Los rinconcillistas se van levantando envueltos en un silencio casi funeral, reconcentrados y adustos. A los que estaban borrachos, se les ha pasado la borrachera. A los que estaban serenos, se les han quitado las ganas de beber. El dandi Paquito Soriano, a quien nunca nadie ha visto cargar algo que no sea un libro o una copa, agacha sus ciento treinta kilos de sabiduría para agarrar la escalera, que en contacto con su chaqué con plastrón le queda bellamente vanguardista. Maroto y Carnero, cada uno por un asa, alzan la espuertilla con el cuidado de quien levanta un ataúd. Emilia Llanos ahoga cruelmente su cigarro a medio fumar dentro de su martini a medio beber antes de elevar hacia las lámparas del Alameda una vaharada de charme. Gregorio Montesinos es el único que permanece sentado. Su hermano Manuel lo condecora con un gesto de desprecio cariñoso antes de dejarse conducir hacia la puerta por el Lucero.
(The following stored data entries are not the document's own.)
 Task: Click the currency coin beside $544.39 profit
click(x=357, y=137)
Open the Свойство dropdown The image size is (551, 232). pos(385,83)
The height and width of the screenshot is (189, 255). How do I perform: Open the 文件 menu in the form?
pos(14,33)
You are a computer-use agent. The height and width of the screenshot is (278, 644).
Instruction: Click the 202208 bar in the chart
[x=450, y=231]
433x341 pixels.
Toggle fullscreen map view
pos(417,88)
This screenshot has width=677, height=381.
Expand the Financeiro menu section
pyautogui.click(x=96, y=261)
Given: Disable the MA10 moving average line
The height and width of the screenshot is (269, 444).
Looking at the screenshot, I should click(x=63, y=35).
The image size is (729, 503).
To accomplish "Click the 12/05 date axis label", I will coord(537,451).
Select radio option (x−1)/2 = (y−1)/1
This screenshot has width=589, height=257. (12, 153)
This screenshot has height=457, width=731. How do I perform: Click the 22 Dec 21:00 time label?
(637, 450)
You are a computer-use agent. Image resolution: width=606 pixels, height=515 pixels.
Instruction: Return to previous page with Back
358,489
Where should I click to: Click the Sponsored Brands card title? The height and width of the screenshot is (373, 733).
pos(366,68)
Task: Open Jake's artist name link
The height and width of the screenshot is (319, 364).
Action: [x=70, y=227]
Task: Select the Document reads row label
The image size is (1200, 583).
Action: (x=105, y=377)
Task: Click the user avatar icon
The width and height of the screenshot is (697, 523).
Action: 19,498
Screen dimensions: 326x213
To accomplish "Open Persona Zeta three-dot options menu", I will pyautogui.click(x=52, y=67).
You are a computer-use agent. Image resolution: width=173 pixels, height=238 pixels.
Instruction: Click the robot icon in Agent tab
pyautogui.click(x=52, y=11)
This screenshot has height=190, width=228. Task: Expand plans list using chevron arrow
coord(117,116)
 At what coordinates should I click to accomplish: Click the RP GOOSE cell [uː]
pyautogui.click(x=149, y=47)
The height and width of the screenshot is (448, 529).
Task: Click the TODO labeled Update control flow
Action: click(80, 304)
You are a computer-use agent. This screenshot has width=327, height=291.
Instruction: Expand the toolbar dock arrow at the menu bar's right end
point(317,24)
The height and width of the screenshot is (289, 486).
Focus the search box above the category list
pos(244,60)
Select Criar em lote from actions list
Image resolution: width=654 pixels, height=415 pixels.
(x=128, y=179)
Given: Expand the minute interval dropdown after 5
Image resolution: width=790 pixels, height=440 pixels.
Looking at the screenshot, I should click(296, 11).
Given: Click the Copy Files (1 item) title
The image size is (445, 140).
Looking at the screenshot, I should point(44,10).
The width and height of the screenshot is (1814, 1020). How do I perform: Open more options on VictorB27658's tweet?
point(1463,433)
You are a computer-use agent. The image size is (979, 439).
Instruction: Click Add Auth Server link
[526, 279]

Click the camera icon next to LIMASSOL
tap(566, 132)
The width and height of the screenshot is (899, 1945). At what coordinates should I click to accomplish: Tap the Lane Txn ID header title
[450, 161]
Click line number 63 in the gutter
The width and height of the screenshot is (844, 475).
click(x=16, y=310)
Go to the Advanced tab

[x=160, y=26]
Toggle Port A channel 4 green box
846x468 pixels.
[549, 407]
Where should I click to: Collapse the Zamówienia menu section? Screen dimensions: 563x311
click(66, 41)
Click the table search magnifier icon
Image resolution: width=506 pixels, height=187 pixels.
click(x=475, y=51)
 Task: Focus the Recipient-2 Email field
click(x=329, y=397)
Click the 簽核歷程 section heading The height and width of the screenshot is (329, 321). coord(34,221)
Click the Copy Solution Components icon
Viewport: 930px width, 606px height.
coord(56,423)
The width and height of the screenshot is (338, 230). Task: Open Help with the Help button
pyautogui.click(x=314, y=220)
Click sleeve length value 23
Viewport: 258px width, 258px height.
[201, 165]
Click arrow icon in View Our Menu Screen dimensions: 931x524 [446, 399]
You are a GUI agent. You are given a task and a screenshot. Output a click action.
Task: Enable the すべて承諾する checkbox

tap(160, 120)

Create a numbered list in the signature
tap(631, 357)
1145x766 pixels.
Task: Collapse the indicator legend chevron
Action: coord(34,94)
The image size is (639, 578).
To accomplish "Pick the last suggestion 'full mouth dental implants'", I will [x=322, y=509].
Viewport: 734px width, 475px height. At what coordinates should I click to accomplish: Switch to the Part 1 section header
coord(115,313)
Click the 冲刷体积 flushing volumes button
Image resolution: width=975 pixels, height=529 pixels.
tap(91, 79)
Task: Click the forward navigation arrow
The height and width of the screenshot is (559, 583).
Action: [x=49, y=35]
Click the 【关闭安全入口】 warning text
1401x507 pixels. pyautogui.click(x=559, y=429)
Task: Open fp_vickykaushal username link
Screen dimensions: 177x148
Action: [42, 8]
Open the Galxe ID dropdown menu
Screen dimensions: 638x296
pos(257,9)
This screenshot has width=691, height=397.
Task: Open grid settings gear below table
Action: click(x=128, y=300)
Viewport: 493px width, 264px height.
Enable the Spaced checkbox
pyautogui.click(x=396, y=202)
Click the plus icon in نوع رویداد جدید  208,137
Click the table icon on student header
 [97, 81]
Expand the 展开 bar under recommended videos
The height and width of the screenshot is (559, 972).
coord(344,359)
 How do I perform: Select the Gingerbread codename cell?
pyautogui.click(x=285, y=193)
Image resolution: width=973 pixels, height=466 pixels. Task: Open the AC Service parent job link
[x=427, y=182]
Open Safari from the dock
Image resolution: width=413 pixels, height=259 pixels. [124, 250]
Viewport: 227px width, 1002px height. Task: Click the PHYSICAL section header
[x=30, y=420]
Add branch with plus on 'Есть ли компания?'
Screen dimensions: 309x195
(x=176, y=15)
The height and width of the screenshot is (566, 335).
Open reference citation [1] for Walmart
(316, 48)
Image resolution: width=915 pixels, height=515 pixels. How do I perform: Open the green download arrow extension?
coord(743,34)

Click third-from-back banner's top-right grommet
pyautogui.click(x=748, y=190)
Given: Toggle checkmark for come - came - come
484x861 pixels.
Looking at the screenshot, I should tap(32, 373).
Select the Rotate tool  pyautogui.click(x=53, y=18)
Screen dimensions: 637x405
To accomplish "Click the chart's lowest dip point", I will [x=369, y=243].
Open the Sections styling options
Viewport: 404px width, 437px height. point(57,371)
—Futuro alcalde de Granada, es tu momento —enfatiza el poeta cojo.
Los rinconcillistas se vuelven hacia la pareja ante el asombro de los tertulianos del café, que observan al grupo plantado en medio del Alameda con una mezcla de curiosidad y temor. Algunas chicas sonríen espiando desde sus mesas la apostura de Maroto o los ojos oceánicos del Lucero. Los hombres parpadean para que no parezca que han petrificado sus pupilas en el culo y en las tetas de Emilia Llanos. El ejército de camareros, uniformados de chaqué oscuro y con sus pajaritas atentas, espera acontecimientos en posición de firmes, por si es necesario dar un par de hostias a los vanguardistas. Los del quinteto dulcifican a Beethoven en un tenso sostenido. El humo de cien cigarros se ha detenido en el aire a medio camino del techo.
—No nos defraudes, alcalde –exhorta adustamente Paquito Soriano a Montesinos.